Il volume della giornalista Marina Forti è un reportage in otto tappe attraverso l’Italia inquinata, in cui l’ambiente nella sua integralità è stato a lungo subordinato alle esigenze dell’industrializzazione e del benessere, in particolare negli anni del secondo dopoguerra e della Golden Age, con pesanti lasciti in termini di salute e di impatto ecologico e urbano, tuttora persistenti e molto gravi. La Caffaro di Brescia, il polo chimico di Colleferro e della Valle del Sacco, l’Ilva di Taranto, Porto Marghera, le ventuno discariche di Montichiari, i petrolchimici del Siracusano, la metallurgia di Portovesme e Postoscuso in Sardegna, la «ferropoli» di Bagnoli, sono tutti esempi di una parabola comune a gran parte del paese.
Eccone i passaggi salienti: il decollo della produzione industriale negli anni della ricostruzione; il boom economico; il sostegno pubblico all’industria nelle zone depresse; il lavoro contadino che diventa operaio; il favore delle popolazioni locali, della politica e degli stessi sindacati, che chiudono gli occhi di fronte ai problemi ambientali («Quando il petrolchimico dava lavoro, l’inquinamento non si sentiva», racconta un dirigente sindaca- le di Siracusa, p. 126); le crisi e le ristrutturazioni a partire dalla seconda metà degli anni ’70; il pesante ridimensionamento dell’occupazione degli anni ’80 e ’90; l’esplosione delle emergenze sanitarie e ambientali; gli irrisolti problemi delle bonifiche, a tutt’oggi incompiute o parziali; infine, il dibattito intorno alla possibilità di mantenere in attività produzioni ad alto tasso di inquinamento, «ambientalizzandole» («È possibile ambientalizzare l’Ilva?», è – per l’appunto – l’interrogativo che arrovella l’opinione pubblica cittadina e nazionale sull’impianto siderurgico tarantino, p. 76).
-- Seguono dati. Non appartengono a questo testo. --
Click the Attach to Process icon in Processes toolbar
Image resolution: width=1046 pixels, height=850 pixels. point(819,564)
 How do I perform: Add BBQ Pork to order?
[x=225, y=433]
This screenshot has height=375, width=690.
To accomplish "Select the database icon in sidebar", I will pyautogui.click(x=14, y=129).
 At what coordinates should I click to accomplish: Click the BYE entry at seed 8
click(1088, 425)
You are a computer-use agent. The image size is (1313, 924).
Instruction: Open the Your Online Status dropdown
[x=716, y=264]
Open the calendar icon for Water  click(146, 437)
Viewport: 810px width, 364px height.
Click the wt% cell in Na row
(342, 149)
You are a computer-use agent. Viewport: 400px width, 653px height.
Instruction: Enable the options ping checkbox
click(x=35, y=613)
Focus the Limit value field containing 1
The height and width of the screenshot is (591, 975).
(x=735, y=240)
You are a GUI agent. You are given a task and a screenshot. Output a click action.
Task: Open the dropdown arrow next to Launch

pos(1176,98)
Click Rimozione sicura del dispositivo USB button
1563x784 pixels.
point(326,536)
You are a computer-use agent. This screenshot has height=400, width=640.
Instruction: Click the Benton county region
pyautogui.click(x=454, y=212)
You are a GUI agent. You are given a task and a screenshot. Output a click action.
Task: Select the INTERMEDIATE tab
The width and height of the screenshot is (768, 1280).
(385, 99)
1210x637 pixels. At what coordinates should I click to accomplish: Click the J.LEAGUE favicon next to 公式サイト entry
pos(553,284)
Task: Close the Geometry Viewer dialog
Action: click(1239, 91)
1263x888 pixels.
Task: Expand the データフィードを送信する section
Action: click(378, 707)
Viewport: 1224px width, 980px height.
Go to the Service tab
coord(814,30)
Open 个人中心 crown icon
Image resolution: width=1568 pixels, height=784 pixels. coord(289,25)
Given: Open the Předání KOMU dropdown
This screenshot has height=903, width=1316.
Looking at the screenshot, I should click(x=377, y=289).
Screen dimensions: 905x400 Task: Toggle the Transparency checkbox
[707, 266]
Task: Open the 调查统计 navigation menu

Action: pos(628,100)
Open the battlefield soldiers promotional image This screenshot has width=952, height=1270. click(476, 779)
La crisi economica e occupazionale di questi ultimi anni rischia di riacutizzare il conflitto tra lavoro e ambiente, tornando a spostare l’ago della bilancia a detrimento di quest’ultimo, come nel caso del distretto sardo dei metalli (pp. 155-156).
L’a. disegna un quadro a tinte vivide, scritto con linguaggio incalzante, appoggiandosi anche ad alcune ricerche storiche (per esempio quelle di Marino Ruzzenenti, Salvo Adorno, Simone Neri Serneri, Gabriella Corona, Pier Paolo Poggio e altri). Il volume è meritorio e apprezzabile nella sua capacità di mettere in luce anche casi non notissimi al grande pubblico, accanto ad altri su cui invece molto si è parlato e scritto. Come accennato, risulta chiaro che si tratta di un ottimo lavoro giornalistico e non di un’opera storio- grafica, che d’altra parte – e con ogni evidenza – non rientrava negli intenti dell’a.: non lo è né per metodologia, né per tipo, ampiezza e uso di fonti primarie e/o secondarie, né per inquadramento dei singoli casi trattati. Con ciò non si intende rivolgere una critica, ma fare una constatazione: quello dell’a. è semplicemente un lavoro diverso da quello di uno storico.